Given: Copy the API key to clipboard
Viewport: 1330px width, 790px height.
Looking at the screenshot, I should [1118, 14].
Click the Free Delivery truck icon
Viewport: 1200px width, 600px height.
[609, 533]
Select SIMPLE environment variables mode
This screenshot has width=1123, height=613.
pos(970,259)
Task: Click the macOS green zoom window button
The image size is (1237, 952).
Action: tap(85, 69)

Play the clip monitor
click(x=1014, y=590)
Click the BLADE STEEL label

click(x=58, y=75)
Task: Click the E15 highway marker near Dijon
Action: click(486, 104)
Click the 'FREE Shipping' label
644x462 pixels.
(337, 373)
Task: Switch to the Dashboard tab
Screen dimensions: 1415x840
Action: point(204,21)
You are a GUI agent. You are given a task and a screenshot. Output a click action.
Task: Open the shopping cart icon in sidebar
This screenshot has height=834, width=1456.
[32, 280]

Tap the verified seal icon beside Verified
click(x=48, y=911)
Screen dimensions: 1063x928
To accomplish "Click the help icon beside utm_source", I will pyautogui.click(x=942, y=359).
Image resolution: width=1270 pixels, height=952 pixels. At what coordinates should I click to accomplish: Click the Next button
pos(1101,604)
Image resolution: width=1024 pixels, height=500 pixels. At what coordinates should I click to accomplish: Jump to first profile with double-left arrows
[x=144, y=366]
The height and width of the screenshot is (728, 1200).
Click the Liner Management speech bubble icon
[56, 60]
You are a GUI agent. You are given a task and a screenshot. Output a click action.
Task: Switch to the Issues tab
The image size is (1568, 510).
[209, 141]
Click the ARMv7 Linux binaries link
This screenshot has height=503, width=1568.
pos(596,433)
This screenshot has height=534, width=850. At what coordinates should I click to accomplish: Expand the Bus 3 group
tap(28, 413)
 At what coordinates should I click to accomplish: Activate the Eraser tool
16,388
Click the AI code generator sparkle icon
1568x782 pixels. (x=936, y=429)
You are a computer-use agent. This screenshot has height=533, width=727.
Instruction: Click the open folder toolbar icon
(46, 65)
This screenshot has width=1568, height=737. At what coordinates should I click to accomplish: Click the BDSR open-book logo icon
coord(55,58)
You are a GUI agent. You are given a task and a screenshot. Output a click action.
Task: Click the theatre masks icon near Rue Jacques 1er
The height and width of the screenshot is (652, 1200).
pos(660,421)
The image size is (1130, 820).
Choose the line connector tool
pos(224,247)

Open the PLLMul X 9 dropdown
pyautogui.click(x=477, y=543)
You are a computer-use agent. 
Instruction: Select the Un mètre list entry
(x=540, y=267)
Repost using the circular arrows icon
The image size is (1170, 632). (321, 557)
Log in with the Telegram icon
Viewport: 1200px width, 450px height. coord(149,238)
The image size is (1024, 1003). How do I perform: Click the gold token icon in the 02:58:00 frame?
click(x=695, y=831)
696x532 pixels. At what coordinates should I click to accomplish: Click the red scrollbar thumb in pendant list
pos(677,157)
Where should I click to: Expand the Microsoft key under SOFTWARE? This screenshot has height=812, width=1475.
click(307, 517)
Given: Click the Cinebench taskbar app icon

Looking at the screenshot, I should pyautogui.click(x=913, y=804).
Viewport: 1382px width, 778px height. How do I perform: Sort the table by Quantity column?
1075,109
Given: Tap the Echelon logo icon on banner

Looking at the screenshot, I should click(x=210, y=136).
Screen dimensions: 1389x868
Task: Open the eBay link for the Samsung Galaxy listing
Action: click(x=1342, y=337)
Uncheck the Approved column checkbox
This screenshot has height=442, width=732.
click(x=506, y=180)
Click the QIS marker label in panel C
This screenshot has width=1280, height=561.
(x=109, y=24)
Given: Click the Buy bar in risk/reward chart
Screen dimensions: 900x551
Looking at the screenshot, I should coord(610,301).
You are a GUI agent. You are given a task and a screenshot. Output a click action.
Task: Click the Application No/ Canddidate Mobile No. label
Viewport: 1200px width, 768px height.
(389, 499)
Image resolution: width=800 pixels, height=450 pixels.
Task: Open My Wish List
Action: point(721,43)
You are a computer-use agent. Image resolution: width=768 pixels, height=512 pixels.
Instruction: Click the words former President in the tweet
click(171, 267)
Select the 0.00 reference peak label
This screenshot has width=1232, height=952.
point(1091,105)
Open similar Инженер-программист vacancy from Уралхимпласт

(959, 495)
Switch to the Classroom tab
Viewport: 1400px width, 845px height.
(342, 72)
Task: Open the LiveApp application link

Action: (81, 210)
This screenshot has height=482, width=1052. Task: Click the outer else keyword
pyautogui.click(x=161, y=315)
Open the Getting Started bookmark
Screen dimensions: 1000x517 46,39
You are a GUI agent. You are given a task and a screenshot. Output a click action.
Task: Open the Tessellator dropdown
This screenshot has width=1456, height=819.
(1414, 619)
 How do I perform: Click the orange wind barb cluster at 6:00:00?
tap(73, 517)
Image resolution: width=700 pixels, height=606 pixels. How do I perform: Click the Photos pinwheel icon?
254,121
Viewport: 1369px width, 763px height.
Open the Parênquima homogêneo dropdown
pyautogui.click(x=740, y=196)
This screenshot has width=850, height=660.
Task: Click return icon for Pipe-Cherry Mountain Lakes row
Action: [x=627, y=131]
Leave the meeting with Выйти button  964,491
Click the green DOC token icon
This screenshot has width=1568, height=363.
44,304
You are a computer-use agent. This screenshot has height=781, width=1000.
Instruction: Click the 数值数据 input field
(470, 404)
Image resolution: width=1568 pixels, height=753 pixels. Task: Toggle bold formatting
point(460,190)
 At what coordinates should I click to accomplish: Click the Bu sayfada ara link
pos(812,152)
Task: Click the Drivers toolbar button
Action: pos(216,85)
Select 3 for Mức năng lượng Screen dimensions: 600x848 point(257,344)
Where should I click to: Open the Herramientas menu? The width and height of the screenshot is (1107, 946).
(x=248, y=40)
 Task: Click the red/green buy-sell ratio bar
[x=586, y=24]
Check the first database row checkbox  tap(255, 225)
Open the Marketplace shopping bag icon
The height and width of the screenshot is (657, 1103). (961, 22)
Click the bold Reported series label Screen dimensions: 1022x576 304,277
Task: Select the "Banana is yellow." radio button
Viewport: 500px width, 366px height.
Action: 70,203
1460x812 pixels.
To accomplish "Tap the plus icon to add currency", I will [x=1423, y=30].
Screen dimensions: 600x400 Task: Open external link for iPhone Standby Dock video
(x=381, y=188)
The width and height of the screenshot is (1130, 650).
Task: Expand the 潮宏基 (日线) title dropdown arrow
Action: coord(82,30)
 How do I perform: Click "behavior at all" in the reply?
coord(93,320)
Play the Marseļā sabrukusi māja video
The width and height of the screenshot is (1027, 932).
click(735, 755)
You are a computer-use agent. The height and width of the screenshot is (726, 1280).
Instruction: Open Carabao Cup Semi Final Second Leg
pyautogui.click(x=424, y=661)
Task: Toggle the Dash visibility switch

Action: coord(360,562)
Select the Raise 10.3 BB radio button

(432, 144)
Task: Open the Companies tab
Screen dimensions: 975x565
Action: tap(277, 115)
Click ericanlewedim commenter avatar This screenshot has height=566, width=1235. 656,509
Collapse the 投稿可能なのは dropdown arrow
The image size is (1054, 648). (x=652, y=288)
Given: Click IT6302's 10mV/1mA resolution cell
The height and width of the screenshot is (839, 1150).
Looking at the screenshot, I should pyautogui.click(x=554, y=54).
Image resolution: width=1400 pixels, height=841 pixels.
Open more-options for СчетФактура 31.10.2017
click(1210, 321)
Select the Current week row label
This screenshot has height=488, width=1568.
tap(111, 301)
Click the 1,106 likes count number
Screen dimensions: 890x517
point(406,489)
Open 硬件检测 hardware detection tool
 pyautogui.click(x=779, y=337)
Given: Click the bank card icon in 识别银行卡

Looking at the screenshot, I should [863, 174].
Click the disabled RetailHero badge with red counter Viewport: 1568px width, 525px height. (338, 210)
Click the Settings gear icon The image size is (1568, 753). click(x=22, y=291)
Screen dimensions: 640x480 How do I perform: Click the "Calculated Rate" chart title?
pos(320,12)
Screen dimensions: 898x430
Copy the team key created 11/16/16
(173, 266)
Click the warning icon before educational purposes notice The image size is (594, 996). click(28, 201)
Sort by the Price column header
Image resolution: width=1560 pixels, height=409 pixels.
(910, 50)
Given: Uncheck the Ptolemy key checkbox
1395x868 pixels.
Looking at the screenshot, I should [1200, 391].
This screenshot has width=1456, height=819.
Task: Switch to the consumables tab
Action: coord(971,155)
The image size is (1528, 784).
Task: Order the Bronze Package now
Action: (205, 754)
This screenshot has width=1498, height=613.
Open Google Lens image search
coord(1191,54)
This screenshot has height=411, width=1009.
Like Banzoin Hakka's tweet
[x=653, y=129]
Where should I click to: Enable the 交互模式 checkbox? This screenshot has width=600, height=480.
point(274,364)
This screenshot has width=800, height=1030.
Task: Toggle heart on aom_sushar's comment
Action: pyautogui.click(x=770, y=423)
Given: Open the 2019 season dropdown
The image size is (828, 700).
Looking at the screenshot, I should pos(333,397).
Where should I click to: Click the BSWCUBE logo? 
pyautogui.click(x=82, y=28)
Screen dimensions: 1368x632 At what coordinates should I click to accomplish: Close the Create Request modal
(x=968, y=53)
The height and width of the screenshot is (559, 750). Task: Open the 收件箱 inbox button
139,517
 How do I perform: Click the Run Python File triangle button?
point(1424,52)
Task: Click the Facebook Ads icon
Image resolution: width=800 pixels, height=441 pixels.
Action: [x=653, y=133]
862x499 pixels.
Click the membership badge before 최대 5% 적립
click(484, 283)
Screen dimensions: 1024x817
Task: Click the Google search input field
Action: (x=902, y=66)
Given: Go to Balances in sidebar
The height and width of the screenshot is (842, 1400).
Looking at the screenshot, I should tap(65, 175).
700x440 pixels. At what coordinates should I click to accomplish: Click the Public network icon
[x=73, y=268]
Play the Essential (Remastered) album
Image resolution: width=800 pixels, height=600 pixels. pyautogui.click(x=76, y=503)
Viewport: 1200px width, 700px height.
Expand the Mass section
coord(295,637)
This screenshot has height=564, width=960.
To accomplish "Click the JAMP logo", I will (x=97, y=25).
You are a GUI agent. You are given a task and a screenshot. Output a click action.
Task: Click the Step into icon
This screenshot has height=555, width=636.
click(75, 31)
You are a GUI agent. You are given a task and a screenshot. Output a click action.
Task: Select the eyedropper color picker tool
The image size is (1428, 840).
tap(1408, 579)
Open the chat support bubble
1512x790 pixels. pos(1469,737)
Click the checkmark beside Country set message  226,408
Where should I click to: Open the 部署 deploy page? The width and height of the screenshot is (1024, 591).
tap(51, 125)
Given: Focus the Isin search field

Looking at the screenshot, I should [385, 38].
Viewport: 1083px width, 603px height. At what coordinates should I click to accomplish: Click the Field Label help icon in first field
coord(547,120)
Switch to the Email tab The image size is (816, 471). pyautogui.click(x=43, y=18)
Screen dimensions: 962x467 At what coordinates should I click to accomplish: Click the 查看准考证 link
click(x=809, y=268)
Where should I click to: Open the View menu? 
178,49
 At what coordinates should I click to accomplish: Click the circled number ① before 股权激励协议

···

» Your objective:
Reproduce verbatim the entries above, starting at the line that contains "Play the Essential (Remastered) album" and ending at the line that contains "will (x=97, y=25).".

» Output for this task:
Play the Essential (Remastered) album
Image resolution: width=800 pixels, height=600 pixels. pyautogui.click(x=76, y=503)
Viewport: 1200px width, 700px height.
Expand the Mass section
coord(295,637)
This screenshot has height=564, width=960.
To accomplish "Click the JAMP logo", I will (x=97, y=25).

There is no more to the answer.